Polish Central Bank Questions Lenders’ Will to Resolve FX Loans
(Bloomberg) -- Poland’s central bank governor questioned the determination of commercial lenders to resolve their foreign-currency loans, saying there’s almost a zero percent chance of the industry working together to finalize out-of-court settlements.
The central bank withdrew its observer from negotiations to iron out the deal, proposed by the financial regulator, and doesn’t have any ownership over the process, Governor Adam Glapinski said on Friday. His comments come after PKO Bank Polski SA said a group of nine financial institutions were in “very advanced” talks to reach a common position on the settlements.
“I don’t think banks in such different situations would reach some sort of an agreement,” Glapipnski said. Only state-controlled PKO is interested in the deal, while most of its peers aren’t seriously preparing for such a scenario, he said.
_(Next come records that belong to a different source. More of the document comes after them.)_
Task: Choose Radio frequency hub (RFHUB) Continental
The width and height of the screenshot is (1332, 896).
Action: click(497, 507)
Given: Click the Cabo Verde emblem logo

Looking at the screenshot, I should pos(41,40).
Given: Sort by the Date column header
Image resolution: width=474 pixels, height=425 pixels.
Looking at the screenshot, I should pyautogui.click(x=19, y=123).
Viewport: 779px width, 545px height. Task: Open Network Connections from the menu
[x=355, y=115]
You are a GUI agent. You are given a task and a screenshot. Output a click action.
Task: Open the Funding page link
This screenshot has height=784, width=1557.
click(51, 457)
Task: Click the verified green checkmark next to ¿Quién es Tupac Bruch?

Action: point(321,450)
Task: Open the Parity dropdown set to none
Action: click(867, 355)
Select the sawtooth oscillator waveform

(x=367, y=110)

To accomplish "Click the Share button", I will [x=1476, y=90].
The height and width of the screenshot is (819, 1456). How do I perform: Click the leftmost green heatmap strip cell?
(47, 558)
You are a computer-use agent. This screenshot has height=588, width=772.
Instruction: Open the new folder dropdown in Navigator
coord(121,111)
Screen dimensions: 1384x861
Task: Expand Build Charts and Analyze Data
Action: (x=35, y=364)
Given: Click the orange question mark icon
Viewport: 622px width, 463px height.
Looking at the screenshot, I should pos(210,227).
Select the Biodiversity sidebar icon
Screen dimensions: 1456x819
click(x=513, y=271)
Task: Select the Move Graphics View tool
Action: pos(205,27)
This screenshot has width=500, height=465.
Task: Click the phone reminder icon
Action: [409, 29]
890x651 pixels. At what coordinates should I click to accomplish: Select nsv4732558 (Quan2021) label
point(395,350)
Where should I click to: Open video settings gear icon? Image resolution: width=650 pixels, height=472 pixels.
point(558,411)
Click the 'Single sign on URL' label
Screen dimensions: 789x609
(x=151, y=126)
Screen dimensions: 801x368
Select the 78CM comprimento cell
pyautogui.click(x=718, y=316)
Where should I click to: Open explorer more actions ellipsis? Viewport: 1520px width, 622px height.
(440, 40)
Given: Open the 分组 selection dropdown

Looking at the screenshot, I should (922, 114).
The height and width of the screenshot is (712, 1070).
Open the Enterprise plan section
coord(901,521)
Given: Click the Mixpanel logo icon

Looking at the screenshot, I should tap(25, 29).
Glapinski repeated that the central bank could provide assistance in converting the mainly Swiss franc loans to zloty, but only if the solution includes “most” of the mortgages and lenders meet other criteria. It won’t be able to do it for a single bank as this could breach the European Union’s public aid rules.
The comments are yet another signal that banks can’t expect any additional state support to bring the saga to an end. Poland’s finance minister this week ruled out any incentives for lenders.
PKO’s Deputy Chief Executive Officer Rafal Kozlowski said earlier on Friday that “the industry has amassed sufficiently large financial buffers that it can afford it, given also the strength of the Polish economy.”
The state-controlled lender has spearheaded efforts to work out a joint solution to around $31 billion in mostly Swiss franc loans. Some of its peers, especially those with foreign owners, have been more skeptical toward the plan.
The regulator warned this week that leaving the matter to courts could end up costing the industry as much as 234 billion zloty ($61 billion) if all clients decide to sue, compared with about 34.5 billion zloty for the out-of-court deals. The Supreme Court is due to give its guidance on the Swiss mortgage lawsuits on March 25, which some banks said has slowed work on ironing out details of the out-of-court deals.
Momentum to push through with the settlements has fizzled after Raiffeisen Bank International AG abandoned such talks last month, saying the proposal doesn’t go far enough to prevent future lawsuits. Banco Commercial Portugues SA, the owner of Poland’s Bank Millennium SA, sees the regulator’s proposal as only “a starting point” for further negotiations.
“The systemic solution has to come up with a price tag that is bearable for us,” Miguel Braganca, BCP’s chief financial officer, said in an earnings call on Feb. 26.